Extract each line of the data below that contains the word "badge", and treat case as significant when matching.

>> BEGIN

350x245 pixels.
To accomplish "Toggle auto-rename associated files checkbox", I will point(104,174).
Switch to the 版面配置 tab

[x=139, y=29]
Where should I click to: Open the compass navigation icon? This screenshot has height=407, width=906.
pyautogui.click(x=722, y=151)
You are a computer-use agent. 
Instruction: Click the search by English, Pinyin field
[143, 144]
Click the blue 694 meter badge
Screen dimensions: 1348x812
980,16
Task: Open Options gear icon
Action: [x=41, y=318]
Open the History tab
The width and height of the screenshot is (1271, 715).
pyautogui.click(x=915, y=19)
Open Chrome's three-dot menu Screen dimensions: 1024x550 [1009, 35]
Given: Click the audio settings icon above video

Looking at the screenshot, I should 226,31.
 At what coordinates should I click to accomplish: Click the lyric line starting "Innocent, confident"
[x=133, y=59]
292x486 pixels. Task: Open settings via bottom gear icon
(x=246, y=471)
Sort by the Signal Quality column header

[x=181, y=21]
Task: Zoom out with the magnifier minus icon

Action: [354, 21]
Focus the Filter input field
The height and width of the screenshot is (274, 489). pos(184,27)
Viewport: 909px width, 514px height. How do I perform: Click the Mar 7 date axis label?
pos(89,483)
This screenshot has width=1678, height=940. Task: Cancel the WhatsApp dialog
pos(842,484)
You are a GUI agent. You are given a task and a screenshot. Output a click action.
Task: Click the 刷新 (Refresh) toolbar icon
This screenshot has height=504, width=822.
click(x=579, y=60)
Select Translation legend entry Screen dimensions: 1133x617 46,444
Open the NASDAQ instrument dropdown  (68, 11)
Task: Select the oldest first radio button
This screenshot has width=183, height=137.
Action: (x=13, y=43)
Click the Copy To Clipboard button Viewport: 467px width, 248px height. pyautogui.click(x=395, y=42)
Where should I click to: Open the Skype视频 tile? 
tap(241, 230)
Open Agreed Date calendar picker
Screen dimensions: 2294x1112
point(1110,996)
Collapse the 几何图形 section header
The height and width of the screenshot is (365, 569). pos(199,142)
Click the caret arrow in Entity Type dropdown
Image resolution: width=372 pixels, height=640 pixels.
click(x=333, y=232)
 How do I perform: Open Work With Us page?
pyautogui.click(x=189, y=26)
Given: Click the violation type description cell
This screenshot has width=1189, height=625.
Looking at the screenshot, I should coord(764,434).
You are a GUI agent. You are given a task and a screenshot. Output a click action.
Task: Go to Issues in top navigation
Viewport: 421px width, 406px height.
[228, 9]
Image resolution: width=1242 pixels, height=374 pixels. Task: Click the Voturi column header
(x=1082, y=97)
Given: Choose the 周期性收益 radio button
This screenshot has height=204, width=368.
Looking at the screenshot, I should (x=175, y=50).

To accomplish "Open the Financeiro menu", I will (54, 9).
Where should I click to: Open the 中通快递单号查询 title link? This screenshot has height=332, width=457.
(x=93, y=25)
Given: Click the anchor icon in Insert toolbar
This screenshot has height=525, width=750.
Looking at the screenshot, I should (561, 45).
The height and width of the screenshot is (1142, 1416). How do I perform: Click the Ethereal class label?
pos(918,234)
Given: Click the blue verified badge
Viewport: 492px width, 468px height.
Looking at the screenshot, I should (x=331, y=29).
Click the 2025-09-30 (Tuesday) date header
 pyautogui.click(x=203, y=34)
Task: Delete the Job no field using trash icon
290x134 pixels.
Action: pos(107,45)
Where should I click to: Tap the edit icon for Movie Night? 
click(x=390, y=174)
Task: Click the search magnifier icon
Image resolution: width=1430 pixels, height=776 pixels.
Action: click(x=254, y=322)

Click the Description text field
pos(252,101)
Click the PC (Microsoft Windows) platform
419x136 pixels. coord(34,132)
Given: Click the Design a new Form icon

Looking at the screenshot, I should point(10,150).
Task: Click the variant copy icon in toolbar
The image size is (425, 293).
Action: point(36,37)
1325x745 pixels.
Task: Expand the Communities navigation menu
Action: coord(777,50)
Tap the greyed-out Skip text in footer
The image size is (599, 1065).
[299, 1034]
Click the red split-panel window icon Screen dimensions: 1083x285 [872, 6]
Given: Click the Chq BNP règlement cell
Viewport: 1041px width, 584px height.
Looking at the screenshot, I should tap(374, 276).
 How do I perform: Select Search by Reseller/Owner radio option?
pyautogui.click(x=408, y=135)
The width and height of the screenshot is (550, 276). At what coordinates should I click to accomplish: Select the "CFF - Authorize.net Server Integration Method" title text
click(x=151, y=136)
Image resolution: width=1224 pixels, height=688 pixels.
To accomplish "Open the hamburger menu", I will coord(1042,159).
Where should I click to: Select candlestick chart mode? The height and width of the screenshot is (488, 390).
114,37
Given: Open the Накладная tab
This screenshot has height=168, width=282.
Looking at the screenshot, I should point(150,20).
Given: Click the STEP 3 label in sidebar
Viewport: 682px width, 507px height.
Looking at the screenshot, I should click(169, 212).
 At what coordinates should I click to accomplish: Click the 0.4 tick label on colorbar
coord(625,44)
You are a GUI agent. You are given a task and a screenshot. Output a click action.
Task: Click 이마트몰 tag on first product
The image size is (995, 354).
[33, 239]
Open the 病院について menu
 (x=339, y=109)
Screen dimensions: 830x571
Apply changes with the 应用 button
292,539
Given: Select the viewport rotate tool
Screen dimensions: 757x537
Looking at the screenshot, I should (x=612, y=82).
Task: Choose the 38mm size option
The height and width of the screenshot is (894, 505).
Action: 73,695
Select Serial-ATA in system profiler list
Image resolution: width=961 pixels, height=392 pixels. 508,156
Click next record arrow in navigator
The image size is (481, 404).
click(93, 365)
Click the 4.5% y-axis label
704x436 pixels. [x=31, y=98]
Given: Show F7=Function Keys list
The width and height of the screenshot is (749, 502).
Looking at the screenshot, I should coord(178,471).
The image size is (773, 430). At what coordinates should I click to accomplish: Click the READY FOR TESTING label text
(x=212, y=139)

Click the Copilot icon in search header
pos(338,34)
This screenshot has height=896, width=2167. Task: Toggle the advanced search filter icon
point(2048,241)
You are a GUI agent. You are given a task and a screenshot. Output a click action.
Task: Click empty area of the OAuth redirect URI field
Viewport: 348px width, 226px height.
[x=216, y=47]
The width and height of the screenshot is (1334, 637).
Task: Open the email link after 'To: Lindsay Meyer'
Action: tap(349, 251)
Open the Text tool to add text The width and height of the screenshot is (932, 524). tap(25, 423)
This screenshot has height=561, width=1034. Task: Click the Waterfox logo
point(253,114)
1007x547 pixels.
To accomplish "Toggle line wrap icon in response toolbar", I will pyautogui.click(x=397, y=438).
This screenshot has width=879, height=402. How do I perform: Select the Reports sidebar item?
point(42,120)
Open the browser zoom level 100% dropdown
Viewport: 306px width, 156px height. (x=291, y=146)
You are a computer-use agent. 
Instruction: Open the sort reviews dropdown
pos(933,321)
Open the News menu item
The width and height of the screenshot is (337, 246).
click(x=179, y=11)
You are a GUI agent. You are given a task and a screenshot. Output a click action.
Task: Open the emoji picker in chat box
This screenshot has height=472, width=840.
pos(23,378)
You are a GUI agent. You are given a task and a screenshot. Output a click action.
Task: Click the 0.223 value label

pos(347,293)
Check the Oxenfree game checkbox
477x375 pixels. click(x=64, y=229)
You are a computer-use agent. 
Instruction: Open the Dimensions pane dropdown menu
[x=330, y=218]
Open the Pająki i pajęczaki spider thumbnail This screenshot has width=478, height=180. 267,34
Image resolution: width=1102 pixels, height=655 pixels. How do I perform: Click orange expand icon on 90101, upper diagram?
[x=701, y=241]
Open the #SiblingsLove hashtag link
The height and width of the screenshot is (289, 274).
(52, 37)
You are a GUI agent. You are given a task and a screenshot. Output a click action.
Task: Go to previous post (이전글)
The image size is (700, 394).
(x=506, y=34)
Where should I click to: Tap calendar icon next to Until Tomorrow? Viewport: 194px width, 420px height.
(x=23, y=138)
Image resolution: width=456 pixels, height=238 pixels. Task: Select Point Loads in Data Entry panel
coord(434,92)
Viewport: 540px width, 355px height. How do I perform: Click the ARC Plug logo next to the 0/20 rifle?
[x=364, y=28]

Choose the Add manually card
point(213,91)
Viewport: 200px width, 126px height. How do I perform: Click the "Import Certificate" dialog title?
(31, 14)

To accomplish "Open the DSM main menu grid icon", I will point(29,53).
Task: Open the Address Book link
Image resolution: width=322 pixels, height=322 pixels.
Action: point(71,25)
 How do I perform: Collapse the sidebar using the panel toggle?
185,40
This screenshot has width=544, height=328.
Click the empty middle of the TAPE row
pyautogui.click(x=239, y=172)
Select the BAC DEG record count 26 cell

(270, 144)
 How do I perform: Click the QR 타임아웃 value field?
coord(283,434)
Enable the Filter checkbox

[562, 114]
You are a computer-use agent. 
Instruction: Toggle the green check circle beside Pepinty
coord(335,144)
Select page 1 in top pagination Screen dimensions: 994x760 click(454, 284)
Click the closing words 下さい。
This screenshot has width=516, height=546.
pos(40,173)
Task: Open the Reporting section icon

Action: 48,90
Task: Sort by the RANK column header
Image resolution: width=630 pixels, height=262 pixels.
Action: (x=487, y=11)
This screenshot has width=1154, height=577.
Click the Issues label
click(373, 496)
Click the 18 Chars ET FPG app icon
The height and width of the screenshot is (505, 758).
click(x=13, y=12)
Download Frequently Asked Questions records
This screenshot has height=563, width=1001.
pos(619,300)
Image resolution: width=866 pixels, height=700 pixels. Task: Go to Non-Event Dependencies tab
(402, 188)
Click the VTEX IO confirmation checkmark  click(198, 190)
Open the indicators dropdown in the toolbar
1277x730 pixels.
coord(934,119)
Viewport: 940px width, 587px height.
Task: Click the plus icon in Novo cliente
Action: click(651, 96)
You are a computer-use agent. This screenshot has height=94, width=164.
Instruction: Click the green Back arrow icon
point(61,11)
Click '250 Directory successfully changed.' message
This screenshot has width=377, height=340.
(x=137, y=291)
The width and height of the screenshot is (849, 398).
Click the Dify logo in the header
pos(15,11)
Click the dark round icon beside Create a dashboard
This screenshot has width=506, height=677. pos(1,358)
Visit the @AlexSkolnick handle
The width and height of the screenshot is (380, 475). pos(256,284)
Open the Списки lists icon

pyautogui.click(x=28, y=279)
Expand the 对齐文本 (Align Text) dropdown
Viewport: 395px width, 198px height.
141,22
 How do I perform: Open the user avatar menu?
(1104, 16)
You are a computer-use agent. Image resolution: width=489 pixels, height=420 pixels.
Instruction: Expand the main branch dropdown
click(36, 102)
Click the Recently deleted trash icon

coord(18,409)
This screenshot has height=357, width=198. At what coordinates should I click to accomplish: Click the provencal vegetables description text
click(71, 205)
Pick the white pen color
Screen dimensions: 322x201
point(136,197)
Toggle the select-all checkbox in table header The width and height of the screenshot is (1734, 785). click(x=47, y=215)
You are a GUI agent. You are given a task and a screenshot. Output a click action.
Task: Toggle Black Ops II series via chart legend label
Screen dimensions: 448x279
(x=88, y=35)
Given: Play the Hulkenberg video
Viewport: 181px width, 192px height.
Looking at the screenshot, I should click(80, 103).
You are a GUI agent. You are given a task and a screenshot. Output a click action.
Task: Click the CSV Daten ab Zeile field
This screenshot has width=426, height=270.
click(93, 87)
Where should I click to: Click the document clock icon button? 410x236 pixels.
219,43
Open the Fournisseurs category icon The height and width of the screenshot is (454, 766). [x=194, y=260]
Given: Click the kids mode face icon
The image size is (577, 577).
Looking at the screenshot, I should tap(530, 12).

>> END

CORRECT ANSWER:
Click the blue 694 meter badge
Given: Click the blue verified badge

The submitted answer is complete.